• _Request_
In the listing below, reproduce the stretch from the line containing "click on Safeguarding." through the line containing "Share on Twitter", changing "Safeguarding" to "Privacy Policy" and keeping everything else the same.
-- START OF Material --
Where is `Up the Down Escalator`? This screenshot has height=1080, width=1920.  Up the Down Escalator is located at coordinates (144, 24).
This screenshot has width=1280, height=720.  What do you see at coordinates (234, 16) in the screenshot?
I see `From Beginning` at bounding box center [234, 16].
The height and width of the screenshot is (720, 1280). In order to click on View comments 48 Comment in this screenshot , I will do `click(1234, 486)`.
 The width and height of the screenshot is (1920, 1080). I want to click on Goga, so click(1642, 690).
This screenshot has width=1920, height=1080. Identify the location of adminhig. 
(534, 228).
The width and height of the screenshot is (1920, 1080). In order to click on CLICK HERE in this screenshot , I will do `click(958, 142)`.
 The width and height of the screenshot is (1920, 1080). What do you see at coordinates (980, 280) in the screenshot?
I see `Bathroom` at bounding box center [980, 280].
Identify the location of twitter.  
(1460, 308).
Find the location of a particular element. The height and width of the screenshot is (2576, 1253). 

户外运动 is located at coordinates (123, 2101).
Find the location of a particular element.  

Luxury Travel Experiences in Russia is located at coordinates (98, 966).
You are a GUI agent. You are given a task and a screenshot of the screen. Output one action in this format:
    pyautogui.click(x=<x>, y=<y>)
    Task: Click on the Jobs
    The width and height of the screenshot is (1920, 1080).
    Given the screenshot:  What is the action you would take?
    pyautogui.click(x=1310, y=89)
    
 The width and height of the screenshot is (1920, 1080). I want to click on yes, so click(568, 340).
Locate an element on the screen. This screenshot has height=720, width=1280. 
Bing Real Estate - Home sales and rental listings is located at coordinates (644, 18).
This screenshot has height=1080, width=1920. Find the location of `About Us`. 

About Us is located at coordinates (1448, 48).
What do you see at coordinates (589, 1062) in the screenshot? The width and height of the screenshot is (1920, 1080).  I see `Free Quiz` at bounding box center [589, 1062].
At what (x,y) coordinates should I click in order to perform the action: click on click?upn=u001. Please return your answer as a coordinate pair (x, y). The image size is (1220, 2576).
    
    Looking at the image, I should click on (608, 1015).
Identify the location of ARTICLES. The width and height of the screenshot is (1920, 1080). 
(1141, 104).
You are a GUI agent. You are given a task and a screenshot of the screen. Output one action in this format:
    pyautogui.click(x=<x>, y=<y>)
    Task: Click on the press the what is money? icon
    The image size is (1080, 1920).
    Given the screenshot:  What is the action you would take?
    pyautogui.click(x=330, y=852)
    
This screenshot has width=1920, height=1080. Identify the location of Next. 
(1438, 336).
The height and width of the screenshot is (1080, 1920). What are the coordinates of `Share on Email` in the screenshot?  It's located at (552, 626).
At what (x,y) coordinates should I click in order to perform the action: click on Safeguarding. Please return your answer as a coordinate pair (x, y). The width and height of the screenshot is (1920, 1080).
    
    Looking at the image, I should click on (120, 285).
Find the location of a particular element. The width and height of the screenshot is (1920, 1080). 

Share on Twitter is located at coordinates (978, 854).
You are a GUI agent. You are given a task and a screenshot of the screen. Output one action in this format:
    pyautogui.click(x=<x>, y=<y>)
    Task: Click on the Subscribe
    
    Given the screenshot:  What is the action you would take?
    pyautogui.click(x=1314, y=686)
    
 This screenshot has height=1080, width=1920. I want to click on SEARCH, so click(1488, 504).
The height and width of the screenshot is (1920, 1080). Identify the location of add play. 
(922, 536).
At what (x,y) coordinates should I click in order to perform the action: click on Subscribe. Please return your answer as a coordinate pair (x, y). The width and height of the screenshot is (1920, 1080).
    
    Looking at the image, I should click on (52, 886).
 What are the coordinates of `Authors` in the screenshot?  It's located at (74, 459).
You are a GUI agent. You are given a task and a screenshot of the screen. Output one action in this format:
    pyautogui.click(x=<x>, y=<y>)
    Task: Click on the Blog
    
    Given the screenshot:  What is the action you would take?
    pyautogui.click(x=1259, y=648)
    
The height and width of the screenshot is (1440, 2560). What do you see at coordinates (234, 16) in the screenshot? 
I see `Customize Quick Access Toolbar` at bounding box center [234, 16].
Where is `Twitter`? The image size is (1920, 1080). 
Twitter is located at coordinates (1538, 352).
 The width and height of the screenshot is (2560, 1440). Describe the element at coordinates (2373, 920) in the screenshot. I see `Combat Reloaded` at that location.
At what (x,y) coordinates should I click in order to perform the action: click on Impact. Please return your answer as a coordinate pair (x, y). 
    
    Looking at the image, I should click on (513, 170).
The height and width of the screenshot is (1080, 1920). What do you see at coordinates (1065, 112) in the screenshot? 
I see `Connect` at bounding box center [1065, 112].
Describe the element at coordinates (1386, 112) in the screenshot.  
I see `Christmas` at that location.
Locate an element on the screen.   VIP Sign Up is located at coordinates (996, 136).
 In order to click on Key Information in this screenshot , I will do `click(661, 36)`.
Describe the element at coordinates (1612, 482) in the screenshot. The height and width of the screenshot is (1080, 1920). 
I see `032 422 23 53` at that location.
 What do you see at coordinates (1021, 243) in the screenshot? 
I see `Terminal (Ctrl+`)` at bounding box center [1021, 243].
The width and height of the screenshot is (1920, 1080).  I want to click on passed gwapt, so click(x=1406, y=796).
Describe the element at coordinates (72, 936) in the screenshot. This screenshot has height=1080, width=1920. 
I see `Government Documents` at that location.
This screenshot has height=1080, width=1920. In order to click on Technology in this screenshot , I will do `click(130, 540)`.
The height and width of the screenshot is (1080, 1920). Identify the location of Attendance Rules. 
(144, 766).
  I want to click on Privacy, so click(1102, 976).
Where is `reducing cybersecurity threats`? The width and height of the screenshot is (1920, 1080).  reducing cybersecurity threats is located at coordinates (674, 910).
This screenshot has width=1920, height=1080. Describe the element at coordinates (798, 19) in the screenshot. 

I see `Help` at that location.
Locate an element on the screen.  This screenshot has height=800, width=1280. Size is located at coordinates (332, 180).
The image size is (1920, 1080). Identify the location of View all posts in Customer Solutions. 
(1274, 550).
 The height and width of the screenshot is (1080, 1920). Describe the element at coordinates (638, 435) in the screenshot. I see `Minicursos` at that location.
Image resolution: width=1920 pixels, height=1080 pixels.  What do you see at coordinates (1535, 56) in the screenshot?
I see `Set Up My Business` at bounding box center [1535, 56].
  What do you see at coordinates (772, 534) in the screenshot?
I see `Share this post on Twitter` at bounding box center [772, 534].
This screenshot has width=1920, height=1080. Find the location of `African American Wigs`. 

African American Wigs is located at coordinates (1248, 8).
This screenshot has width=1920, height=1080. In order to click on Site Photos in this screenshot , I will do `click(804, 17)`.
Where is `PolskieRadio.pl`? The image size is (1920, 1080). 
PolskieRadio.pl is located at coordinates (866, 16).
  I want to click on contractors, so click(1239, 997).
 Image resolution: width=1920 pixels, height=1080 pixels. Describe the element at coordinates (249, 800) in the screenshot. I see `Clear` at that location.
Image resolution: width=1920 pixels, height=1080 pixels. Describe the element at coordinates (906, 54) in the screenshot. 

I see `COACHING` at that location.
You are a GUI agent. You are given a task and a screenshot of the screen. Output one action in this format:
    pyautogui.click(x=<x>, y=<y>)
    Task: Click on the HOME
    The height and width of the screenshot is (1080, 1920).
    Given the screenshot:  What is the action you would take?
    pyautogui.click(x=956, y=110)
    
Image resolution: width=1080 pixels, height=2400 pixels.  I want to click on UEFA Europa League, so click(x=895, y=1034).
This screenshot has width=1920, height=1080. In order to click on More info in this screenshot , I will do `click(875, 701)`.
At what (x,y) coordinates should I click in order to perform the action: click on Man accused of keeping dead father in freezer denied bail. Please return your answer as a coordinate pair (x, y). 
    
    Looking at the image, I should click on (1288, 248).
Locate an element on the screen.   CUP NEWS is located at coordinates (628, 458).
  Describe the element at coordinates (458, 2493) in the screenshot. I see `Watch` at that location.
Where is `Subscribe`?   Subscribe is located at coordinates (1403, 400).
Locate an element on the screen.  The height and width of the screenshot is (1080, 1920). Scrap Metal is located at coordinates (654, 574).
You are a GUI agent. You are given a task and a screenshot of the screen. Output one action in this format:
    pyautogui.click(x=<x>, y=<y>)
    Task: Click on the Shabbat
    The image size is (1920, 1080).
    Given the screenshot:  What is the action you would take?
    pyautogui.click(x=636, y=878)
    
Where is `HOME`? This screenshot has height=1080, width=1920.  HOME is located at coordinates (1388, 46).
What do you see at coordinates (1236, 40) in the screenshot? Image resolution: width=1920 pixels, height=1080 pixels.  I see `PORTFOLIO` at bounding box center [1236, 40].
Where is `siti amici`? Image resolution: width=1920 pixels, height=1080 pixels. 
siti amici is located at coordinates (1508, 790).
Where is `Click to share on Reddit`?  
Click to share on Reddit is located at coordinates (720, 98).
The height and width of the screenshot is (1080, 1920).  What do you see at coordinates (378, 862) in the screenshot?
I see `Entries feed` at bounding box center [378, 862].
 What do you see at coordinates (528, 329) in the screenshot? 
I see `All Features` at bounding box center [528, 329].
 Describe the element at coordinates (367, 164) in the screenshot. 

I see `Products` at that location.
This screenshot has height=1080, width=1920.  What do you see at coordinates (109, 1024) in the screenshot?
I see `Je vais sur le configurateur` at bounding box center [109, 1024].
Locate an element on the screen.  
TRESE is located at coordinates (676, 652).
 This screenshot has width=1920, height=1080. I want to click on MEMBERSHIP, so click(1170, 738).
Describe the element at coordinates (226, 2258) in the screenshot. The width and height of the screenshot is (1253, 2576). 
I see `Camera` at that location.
-- END OF Material --
• _Exercise solution_
At what (x,y) coordinates should I click in order to perform the action: click on Privacy Policy. Please return your answer as a coordinate pair (x, y). The width and height of the screenshot is (1920, 1080).
    
    Looking at the image, I should click on (120, 285).
Find the location of a particular element. The width and height of the screenshot is (1920, 1080). 

Share on Twitter is located at coordinates (978, 854).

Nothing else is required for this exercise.